| Aim of the exercise |
From the entries below, copy every line where the string "computer" appears.

| Information given |
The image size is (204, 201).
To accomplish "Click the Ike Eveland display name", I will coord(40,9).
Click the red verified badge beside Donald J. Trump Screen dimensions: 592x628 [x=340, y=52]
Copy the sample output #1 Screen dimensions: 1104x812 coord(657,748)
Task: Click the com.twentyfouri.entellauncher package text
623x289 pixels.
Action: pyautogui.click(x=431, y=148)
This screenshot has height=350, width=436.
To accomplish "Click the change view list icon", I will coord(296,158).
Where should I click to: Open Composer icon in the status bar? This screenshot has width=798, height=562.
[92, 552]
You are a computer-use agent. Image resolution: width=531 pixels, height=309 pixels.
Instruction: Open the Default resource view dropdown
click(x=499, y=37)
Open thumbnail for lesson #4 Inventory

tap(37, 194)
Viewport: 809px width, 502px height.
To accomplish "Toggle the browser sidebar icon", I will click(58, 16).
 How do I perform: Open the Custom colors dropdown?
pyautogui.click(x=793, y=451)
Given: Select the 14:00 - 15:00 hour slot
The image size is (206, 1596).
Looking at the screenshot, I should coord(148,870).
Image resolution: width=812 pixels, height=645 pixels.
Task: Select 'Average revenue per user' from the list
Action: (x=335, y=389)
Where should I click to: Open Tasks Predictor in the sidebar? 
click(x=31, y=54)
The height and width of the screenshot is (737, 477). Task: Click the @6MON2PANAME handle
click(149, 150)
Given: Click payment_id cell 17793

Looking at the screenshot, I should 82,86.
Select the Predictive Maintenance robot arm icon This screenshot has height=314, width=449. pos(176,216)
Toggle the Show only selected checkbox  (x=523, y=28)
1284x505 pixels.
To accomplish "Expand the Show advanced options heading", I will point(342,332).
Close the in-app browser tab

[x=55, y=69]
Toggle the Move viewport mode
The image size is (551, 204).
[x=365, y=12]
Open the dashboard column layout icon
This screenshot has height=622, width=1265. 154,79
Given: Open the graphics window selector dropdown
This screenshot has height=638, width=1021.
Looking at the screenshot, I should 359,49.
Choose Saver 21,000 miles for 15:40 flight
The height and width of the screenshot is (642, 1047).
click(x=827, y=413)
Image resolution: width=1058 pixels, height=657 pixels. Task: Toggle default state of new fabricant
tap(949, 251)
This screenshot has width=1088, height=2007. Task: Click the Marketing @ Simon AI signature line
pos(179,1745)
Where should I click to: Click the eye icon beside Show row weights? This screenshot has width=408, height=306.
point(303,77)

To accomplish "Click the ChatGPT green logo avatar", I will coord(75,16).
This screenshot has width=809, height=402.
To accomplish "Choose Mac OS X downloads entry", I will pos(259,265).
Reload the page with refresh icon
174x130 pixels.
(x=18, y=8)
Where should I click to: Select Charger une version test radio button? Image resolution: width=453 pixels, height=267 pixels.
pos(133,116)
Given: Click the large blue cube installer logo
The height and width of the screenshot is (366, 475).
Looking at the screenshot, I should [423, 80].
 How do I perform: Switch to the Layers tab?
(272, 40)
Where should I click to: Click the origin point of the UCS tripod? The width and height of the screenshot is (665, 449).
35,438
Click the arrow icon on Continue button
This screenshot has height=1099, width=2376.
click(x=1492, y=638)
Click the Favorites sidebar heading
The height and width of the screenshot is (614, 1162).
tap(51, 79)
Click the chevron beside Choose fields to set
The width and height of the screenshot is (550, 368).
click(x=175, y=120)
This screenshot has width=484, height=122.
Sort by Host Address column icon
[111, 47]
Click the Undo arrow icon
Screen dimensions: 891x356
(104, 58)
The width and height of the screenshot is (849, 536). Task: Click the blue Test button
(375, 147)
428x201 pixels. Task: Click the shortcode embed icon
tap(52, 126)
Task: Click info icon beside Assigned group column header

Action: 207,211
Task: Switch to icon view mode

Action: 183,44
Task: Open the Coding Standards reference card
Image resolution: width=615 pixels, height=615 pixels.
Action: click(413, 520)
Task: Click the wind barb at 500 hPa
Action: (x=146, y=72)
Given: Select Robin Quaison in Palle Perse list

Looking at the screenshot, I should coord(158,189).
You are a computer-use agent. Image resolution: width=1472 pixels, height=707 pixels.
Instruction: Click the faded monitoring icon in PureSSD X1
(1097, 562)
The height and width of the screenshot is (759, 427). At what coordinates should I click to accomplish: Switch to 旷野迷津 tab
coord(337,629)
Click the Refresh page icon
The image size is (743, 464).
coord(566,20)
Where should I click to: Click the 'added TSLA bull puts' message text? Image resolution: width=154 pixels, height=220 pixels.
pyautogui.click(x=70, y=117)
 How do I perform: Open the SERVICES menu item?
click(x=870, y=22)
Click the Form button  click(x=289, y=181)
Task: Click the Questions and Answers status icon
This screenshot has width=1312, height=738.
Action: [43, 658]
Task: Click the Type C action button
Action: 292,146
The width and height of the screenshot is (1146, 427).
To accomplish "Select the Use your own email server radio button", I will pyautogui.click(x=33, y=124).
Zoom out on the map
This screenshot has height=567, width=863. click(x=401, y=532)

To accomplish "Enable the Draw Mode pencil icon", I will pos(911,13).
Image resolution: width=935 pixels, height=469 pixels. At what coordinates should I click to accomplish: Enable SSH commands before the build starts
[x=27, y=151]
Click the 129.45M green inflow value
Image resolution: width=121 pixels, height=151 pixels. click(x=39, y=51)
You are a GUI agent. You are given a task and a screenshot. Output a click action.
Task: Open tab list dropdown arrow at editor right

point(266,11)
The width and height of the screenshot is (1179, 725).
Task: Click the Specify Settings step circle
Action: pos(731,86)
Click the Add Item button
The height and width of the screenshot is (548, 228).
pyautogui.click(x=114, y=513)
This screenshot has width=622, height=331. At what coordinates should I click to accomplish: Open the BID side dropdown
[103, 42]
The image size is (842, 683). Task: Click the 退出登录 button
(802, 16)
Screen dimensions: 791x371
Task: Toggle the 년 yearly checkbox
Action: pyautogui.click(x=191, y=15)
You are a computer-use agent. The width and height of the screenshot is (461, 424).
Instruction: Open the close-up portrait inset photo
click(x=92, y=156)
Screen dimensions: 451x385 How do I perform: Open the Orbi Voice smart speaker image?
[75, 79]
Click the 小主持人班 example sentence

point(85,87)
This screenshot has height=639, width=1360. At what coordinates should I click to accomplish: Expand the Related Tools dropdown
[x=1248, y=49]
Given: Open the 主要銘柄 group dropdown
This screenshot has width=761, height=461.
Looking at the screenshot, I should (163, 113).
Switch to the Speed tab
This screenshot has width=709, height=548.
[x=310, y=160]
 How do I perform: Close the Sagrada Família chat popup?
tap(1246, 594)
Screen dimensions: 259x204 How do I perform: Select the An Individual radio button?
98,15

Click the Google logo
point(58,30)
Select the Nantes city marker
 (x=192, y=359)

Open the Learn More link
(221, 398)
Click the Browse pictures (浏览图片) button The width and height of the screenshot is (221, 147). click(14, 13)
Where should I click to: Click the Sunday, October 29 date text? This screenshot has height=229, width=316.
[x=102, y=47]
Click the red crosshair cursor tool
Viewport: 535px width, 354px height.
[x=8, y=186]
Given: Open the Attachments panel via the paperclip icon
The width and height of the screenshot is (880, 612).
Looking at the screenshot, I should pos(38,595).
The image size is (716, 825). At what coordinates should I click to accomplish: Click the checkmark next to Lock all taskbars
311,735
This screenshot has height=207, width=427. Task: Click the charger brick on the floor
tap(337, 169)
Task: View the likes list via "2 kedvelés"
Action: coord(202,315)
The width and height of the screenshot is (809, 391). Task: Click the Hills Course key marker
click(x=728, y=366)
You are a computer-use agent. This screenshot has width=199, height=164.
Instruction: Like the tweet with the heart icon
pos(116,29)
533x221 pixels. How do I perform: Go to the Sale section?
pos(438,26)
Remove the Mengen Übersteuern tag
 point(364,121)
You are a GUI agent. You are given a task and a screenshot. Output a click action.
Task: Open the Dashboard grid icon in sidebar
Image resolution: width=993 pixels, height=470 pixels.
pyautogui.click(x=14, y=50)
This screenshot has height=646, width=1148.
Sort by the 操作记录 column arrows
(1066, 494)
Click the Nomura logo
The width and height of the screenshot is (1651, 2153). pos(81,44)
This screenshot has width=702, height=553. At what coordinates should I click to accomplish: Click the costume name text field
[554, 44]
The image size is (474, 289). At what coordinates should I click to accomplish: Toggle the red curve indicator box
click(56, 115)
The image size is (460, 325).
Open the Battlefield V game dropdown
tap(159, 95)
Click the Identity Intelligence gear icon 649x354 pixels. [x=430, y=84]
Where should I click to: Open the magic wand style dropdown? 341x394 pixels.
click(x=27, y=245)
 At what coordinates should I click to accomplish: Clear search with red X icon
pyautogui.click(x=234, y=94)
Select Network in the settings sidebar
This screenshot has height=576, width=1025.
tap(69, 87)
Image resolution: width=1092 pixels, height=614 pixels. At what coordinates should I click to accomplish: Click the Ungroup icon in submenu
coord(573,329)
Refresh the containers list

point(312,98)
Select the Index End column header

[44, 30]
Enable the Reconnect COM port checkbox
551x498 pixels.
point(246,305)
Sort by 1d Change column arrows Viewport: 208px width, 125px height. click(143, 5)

| Task response |
You are a computer-use agent. Image resolution: width=531 pixels, height=309 pixels.
You are a computer-use agent. Image resolution: width=1472 pixels, height=707 pixels.
You are a computer-use agent. The width and height of the screenshot is (461, 424).
You are a computer-use agent. This screenshot has width=199, height=164.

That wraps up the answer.